Pläne zum Wohn-, Geschäfts- und Boardinghaus An der Alten Spinnerei im Bauausschuss

Jetzt weniger Wohnungen

von Redaktion

Die Tiefgarage hatte bereits in einer früheren Bauausschusssitzung grünes Licht bekommen, jetzt gab es das gemeindliche Einvernehmen auch für den „Rest“ darüber: das Wohn-, Geschäfts- und Boardinghaus An der Alten Spinnerei.

Kolbermoor – Das Projekt, dem die sogenannte Blutbuche hatte weichen müssen, hatte deshalb im Vorfeld zu erbitterten Diskussionen nicht nur im Stadtrat, sondern in der ganzen Stadt gesorgt. Der Stadtrat stellte schließlich die Stadtplanung über die Buche; für sie gab es bereits Ersatzpflanzungen (wir berichteten).
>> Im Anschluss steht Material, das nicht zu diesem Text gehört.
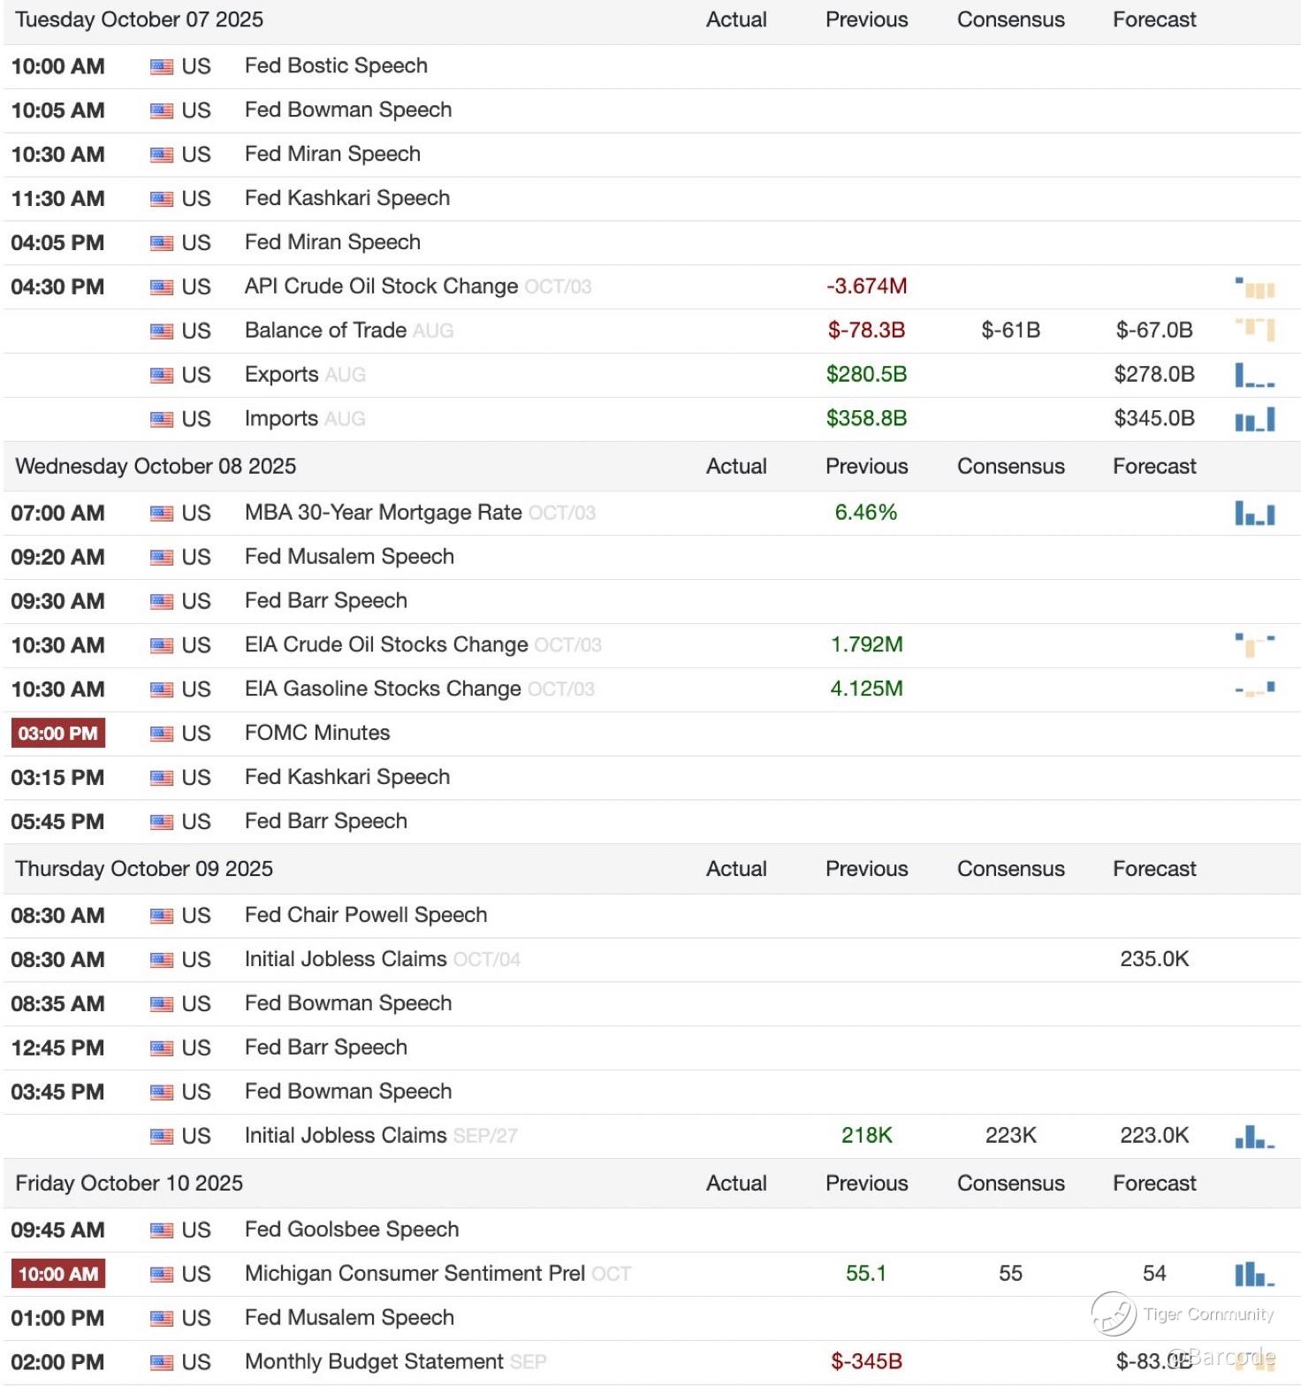The image size is (1301, 1386).
Task: Open the FOMC Minutes event link
Action: (x=317, y=733)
Dem Bauantrag für das Vorhaben lag auch ein Antrag auf Befreiung bei, da die im Bebauungsplan festgesetzte Obergrenze für das erste Obergeschoss um insgesamt 138 Quadratmeter überschritten werde; zulässig wären 1210 Quadratmeter gewesen. Diese Überschreitung resultiere daher, da man bei der Aufstellung des Bebauungsplanes hier noch von einer Wohnnutzung ausgegangen sei. Jetzt plane man Büroflächen, deshalb seien die nicht mehr zweckdienlichen Loggien sowie ein Laubengang entfallen. Die Fassadenrücksprünge wurden glattgezogen; der Außen- in einen Innenraum verwandelt.
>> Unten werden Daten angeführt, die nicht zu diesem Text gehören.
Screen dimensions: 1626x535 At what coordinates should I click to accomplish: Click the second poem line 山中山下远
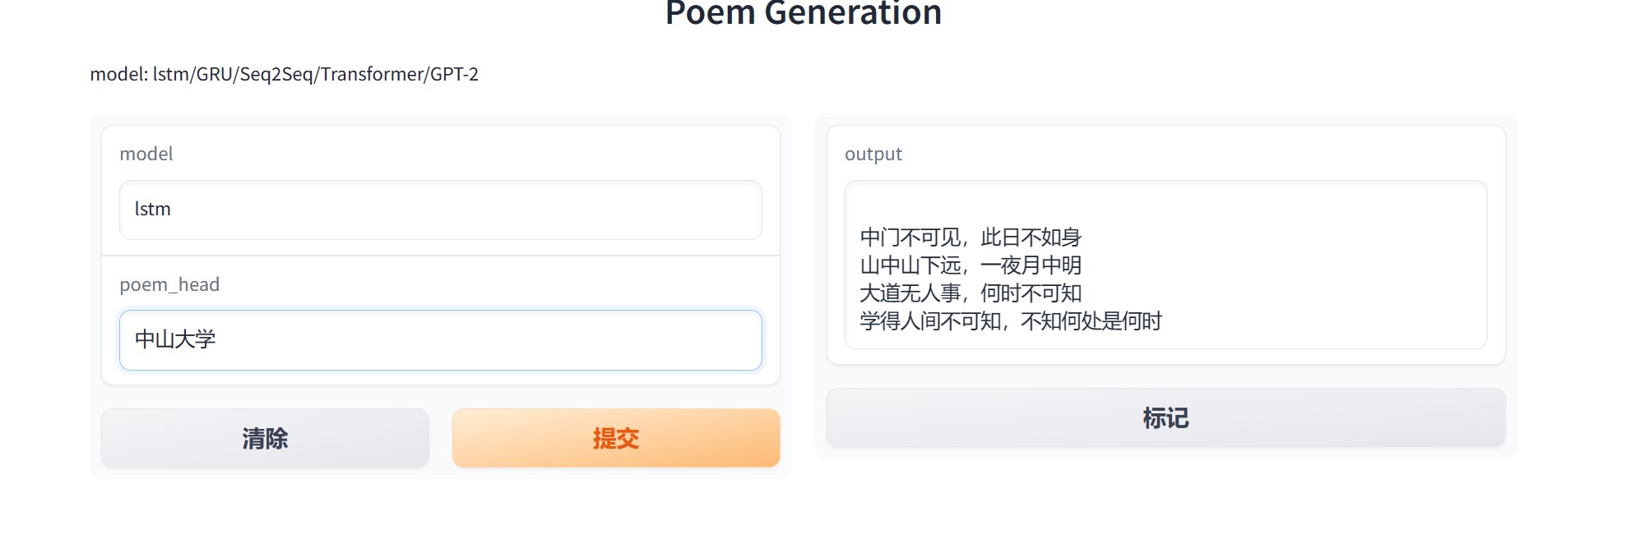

Im Gegenzug wurde das während der Aufstellung des Bebauungsplanes komplett überbaute Erdgeschoss zugunsten eines fußläufig durchschreitbaren Innenhofes geöffnet. Die hierfür zulässige Fläche von 1800 Quadratmeter werde um 509 unterschritten. Weiter stellte die Verwaltung fest, dass durch diese Änderungen die Summe aller Geschossflächen insgesamt um 556 Quadratmeter unterhalb der festgesetzten Gesamtgeschossfläche liege, sodass generell das Maß der baulichen Nutzung eingehalten werde. Im Übrigen würde dem geltenden Bebauungsplan „Spinnerei Nord“ entsprochen. Erforderlich seien 110 Stellplätze. Diese seien allesamt eingetragen, also nachgewiesen. Die Erschließung erfolgt über die Hasslerstraße und die Straße „An der Alten Spinnerei“. So schlug die Verwaltung den Mitgliedern des Bauausschusses vor, das gemeindliche Einvernehmen zu erteilen – was diese auch taten. Allerdings mit zwei Gegenstimmen (Markus Schiffmann/CSU und Annalena Rosner/Grüne Liste).